◆ Provided entries
==================================================

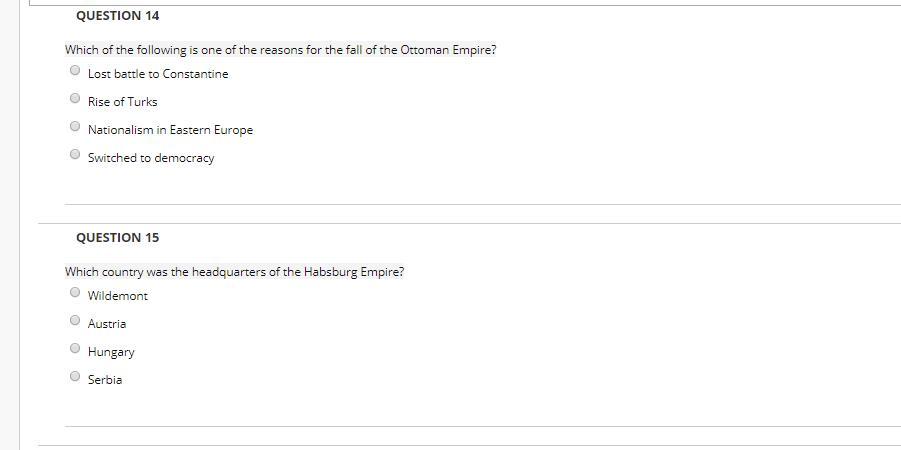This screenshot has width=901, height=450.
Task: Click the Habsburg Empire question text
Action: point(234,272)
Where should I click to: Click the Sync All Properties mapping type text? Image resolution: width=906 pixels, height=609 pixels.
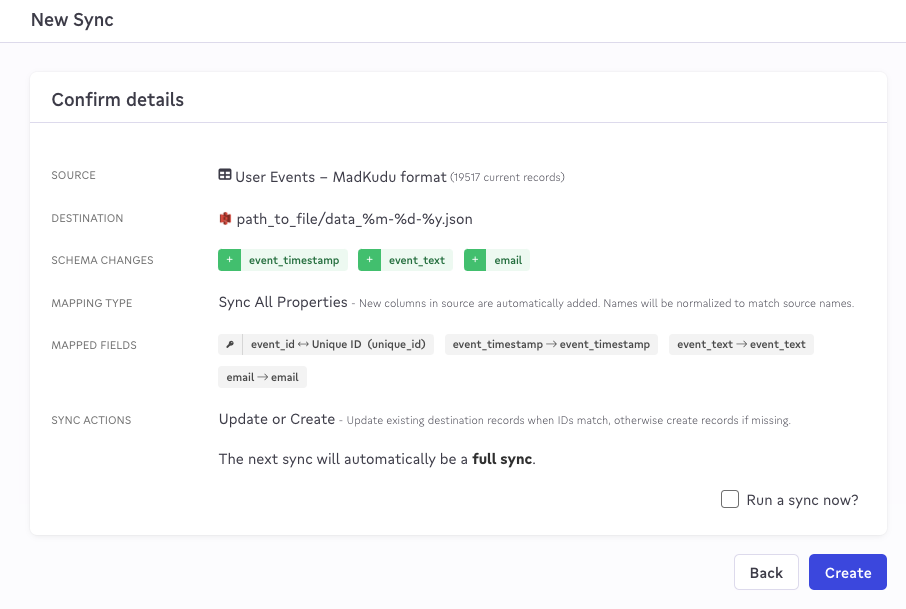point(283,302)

==================================================

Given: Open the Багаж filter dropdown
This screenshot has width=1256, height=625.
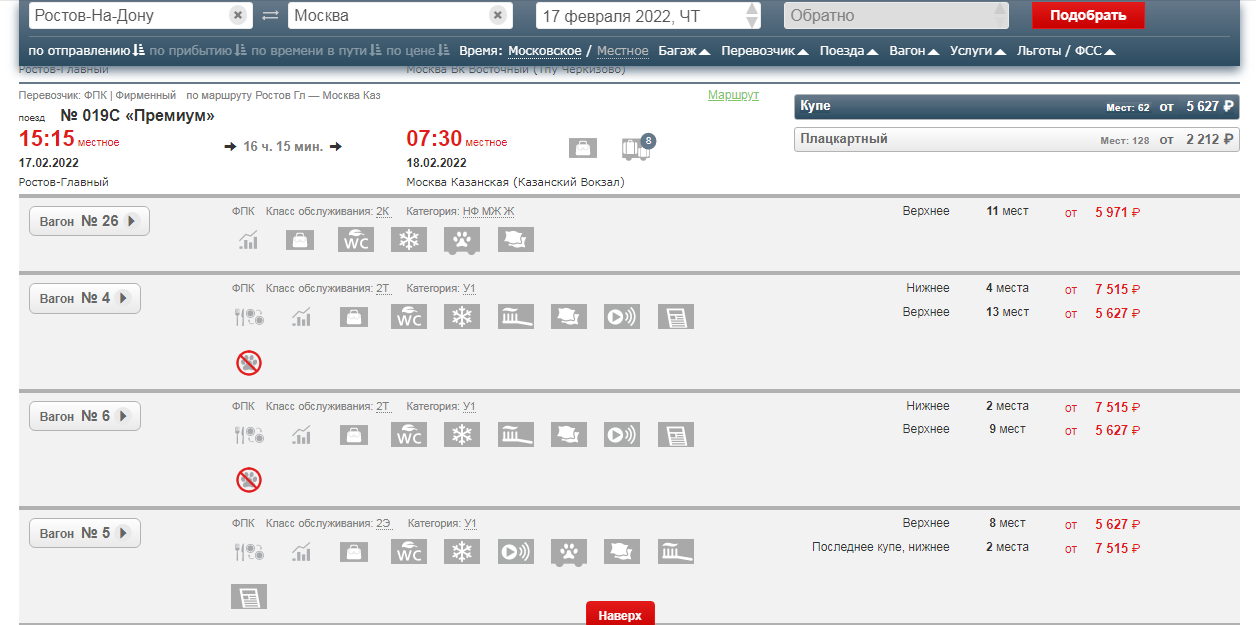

==================================================

◆ Exercise
Reproduce the lines above, beginning at the line with "Given: Open the Багаж filter dropdown" and stopping after the line with "This screenshot has width=1256, height=625.", exactly as they are.

◆ Exercise solution
Given: Open the Багаж filter dropdown
This screenshot has width=1256, height=625.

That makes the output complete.